James Gunn’s ‘Super’ starring Rainn Wilson and Ellen Paige is doomed to be compared to last years ‘Kick-Ass,’ and it is my job as the journalist to state before I even begin my review, ‘Super,’ is most definitely not ‘Kick-Ass.’ Gunn has assembled an entertaining, darkly funny film with a great cast of actors.
Frank (Rainn Wilson) has lived a sad, lonely life, in the films melancholy opening, we learn that there are only two perfect moments in his life. The day he got married to the love of his life Sarah (Liv Tyler), and the day he helped a cop find a perp.

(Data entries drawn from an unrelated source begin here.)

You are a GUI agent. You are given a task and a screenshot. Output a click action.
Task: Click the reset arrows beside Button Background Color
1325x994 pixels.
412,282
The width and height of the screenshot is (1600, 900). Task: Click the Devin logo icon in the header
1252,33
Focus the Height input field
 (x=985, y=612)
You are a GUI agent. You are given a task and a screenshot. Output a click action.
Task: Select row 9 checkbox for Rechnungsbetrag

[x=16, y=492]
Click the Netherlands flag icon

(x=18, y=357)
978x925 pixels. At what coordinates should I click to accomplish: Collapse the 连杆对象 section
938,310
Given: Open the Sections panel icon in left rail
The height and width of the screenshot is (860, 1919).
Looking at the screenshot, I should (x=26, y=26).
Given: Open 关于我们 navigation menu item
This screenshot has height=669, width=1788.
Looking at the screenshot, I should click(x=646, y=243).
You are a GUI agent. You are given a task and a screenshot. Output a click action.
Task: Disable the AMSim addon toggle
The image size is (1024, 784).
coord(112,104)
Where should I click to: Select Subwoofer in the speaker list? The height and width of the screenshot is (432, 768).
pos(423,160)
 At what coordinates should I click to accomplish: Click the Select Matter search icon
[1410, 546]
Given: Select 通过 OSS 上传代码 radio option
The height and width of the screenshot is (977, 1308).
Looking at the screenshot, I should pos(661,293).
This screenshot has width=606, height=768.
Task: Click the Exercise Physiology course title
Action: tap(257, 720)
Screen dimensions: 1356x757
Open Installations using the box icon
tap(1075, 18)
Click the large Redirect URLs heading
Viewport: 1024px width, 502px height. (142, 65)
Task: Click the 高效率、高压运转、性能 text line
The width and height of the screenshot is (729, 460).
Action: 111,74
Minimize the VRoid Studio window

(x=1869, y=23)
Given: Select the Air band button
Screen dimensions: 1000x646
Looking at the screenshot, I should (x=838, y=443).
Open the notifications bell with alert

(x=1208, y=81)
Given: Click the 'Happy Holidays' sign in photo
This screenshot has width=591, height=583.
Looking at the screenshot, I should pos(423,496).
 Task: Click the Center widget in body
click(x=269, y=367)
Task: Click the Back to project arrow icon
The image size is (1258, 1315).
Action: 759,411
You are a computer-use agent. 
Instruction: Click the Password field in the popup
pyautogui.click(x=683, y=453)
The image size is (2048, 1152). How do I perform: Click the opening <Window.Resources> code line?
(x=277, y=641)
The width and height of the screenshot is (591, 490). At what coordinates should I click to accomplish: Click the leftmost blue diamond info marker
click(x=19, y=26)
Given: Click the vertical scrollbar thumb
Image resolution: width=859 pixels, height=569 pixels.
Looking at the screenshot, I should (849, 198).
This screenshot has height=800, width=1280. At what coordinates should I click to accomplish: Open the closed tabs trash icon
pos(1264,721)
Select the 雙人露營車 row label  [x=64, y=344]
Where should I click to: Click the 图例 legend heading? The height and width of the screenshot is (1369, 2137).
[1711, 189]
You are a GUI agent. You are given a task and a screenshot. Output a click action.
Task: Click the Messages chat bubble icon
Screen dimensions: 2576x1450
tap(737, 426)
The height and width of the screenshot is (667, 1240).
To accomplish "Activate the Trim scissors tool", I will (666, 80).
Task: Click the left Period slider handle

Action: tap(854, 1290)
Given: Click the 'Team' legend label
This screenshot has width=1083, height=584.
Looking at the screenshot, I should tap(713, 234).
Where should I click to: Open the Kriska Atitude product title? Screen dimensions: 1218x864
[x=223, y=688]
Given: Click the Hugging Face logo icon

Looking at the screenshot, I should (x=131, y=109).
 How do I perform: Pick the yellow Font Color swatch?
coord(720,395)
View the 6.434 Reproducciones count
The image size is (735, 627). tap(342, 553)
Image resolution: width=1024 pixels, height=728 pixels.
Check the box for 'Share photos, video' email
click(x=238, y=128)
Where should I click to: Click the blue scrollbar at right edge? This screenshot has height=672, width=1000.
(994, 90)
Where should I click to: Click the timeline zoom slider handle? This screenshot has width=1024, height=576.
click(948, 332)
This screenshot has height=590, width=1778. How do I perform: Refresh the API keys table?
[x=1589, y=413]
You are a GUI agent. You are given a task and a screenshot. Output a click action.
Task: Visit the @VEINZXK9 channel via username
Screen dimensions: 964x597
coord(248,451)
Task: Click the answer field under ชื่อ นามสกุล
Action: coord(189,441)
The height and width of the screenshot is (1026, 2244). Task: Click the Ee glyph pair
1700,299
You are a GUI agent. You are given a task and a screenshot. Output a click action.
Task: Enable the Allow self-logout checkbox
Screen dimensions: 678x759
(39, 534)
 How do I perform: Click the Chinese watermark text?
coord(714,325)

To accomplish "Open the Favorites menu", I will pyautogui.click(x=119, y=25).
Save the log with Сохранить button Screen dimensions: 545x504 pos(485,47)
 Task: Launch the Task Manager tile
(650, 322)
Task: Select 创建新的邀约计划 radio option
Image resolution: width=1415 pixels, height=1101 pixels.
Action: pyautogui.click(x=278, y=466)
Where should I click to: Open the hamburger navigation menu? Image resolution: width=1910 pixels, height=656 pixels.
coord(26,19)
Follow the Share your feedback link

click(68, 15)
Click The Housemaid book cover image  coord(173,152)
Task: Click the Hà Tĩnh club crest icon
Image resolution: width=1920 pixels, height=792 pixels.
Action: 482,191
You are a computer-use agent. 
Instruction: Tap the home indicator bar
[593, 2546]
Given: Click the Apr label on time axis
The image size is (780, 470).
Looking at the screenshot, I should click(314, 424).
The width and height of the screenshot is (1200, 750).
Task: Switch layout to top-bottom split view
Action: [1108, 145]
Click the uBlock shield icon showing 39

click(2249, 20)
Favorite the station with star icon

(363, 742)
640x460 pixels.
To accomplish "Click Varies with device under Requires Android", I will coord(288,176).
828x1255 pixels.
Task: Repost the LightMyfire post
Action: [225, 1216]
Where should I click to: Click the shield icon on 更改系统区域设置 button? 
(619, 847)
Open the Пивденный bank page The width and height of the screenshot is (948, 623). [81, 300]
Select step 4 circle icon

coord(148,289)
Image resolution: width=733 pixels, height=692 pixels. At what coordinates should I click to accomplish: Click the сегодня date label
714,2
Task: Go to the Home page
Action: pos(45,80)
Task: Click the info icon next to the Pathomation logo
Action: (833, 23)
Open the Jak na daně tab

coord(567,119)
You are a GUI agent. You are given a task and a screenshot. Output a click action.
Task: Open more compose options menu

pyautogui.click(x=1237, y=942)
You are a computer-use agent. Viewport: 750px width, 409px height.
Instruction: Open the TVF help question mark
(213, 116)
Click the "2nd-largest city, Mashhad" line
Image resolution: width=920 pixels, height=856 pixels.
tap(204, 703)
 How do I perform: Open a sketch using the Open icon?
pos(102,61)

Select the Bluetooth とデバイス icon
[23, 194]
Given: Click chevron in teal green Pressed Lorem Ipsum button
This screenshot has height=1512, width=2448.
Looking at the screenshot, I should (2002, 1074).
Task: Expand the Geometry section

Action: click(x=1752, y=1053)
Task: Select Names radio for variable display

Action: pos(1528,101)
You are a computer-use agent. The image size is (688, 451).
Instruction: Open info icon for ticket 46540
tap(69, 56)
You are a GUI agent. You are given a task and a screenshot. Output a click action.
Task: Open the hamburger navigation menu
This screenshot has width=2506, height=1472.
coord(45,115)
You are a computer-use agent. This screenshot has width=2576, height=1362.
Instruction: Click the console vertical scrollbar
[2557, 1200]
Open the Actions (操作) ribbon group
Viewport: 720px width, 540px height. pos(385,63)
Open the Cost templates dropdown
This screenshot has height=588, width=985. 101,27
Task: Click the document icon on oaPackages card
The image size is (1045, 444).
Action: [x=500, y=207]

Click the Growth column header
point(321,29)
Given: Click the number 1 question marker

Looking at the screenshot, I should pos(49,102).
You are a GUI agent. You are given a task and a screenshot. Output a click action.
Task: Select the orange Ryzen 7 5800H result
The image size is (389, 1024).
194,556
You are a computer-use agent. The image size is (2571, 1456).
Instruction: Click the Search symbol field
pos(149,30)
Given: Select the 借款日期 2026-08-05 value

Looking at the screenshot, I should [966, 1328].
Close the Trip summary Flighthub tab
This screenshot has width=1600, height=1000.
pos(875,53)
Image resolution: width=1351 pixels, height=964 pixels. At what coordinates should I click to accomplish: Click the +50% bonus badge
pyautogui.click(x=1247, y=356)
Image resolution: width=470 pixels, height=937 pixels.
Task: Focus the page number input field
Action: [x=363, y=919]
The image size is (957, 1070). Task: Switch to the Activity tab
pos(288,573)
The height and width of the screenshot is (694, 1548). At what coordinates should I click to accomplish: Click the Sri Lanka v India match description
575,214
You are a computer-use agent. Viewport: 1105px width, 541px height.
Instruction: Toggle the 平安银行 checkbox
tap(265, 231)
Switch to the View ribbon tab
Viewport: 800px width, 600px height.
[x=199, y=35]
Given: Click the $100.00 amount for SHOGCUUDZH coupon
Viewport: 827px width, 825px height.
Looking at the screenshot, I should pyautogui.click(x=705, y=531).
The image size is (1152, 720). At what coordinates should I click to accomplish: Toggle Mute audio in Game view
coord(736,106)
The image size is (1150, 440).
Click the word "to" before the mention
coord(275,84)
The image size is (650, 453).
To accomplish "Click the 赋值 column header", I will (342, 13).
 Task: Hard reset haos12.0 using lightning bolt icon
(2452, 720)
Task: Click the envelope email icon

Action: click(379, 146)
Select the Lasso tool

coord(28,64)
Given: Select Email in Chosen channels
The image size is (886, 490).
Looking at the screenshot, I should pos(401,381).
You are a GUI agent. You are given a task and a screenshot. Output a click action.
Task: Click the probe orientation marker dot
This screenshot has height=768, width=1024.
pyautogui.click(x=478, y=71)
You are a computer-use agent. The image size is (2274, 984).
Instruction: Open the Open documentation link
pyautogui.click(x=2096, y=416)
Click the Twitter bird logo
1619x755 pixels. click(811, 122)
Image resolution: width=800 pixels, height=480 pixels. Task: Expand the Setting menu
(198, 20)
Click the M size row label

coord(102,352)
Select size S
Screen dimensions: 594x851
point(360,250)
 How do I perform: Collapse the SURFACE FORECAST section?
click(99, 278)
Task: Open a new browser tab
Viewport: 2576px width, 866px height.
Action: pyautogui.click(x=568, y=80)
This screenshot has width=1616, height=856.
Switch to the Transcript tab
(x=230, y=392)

We join the story as Sarah and Frank have grown apart, and Sarah leaves him to go back to a life of drugs and alcohol, as she starts dating a shady (but somehow nice seeming) character named Jacques (Kevin Bacon).
Frank is watching television, and he finds himself inspired by a Christian Super Hero called The Holy Avenger (Nathan Fillion). Called to by God to start bringing Evil to Justice, and hopefully saving Sarah from the evil influences of drugs and alcohol. Frank starts researching to create his own superhero. He goes to the obvious place one would research such a thing, the local comic book store, where he connects with Libby (Ellen Paige). His creation, the Crimson Bolt, lacking super powers, he takes up a heavy wrench, and starts telling crime to “Shut up,” usually by violently splitting their heads open with the wrench.
‘Super’ is extremely violent. Gunn doesn’t hold back on some of the brutal violence the Crimson Bolt commits. Of course, its all done with an air of comedy, but it doesn’t change the fact that there are definitely some intense scenes in the film. Frank is essentially Travis Bickle in a mask, where, he believes what he is doing is for the greater good.
The only similarity the film has with ‘Kick-Ass,’ is that they are both films about superheros that are ordinary people. That is where the comparison ends. This film is about a sociopath who is trying to save the woman he loves. Rainn Wilson is excellent as Frank. Unfortunately, he is going to be compared to his television character for quite a long time, but he does a great job embodying the character. It would have been very easy for an actor to take the character over the top, but there is a degree of believability at play, owed most likely to Gunn’s and Wilson’s excellent collaboration. At the Q&A with James Gunn following the screening, he points out that it took him a long time to find an actor to play Frank, which was one of the main reasons the film lay unproduced. But once he met with Rainn Wilson, he knew he’d found his lead.
Ellen Paige also plays a great sidekick, often times Paige is given roles with dialogue that irritates the hell out of me (READ: Juno, Inception), but she was perfect here. Kevin Bacon’s villain I found a bit non-traditional, he was definitely not a good guy, but he wasn’t particularly evil until much later.
What I enjoyed most about ‘Super,’ was James Gunn’s interest in really messing with his audience. The film takes some significant risks of losing the audiences. Things occur to characters that you wouldn’t ordinarily see in other films, and I commend the film for this.
The music was great, and the film was shot well. Despite being an independent, I didn’t feel like the effects felt low budget whatsoever – oftentimes this is the weakest point in films like this – and there were some interesting visual effects (I’ll hold back the spoilers).
All in all, ‘Super’ is certainly not a film for everyone, it is violent, dark, and darkly funny. But the recognizable cast will hopefully fill the seats, and those folks that this film is for, will definitely be in for a treat.